What the exercise asks
Reproduce the items word for word, from the line containing "Task: Tap the KITCHEN label text" through the line containing "Action: pos(199,184)", including both of those lines.
* BEGIN *
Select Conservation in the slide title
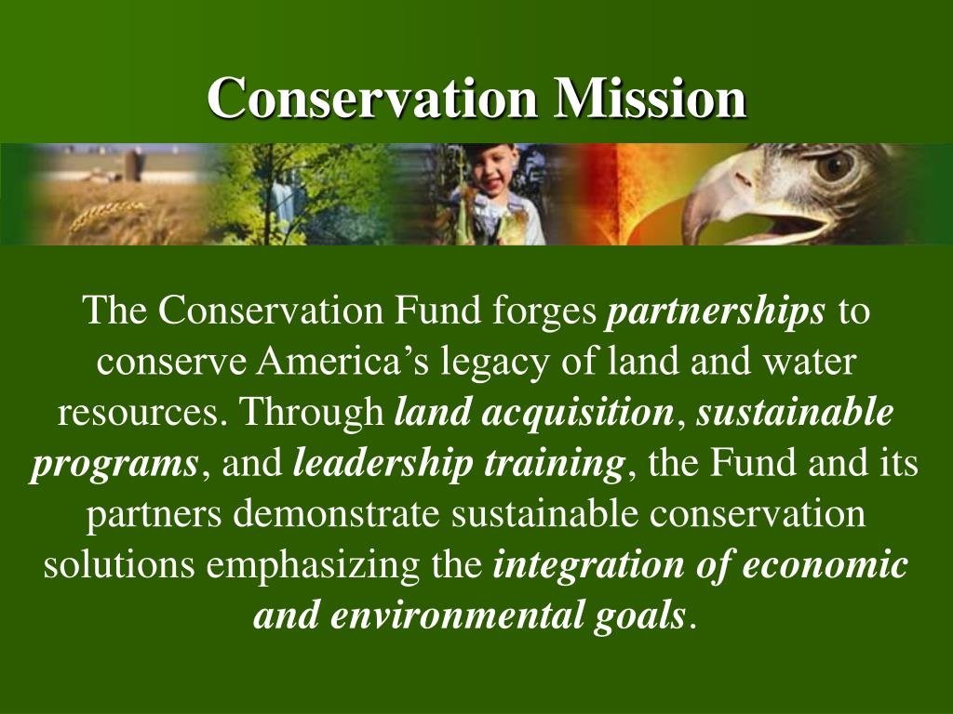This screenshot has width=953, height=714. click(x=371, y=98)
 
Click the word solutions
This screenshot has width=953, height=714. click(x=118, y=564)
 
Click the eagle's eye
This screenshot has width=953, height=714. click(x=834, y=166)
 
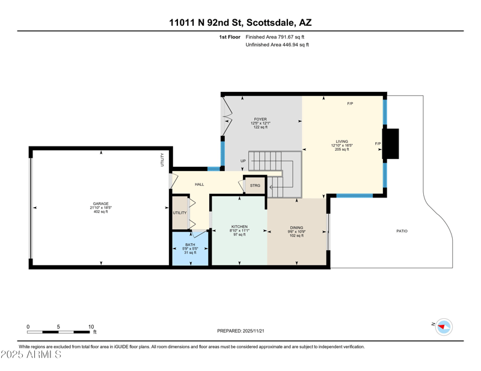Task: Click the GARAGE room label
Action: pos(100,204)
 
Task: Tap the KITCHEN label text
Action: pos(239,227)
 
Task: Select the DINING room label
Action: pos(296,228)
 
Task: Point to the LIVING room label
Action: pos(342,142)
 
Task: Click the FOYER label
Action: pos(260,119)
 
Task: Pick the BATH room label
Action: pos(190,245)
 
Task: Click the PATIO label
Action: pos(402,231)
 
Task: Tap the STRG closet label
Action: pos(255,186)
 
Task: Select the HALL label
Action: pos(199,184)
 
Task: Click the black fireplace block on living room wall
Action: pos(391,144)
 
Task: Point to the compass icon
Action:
* END *
Solution for this problem
Task: Tap the KITCHEN label text
Action: pos(239,227)
 
Task: Select the DINING room label
Action: pos(296,228)
 
Task: Point to the LIVING room label
Action: pos(342,142)
 
Task: Click the FOYER label
Action: pos(260,119)
 
Task: Pick the BATH room label
Action: pos(190,245)
 
Task: Click the PATIO label
Action: pos(402,231)
 
Task: Tap the STRG closet label
Action: pos(255,186)
 
Task: Select the HALL label
Action: pos(199,184)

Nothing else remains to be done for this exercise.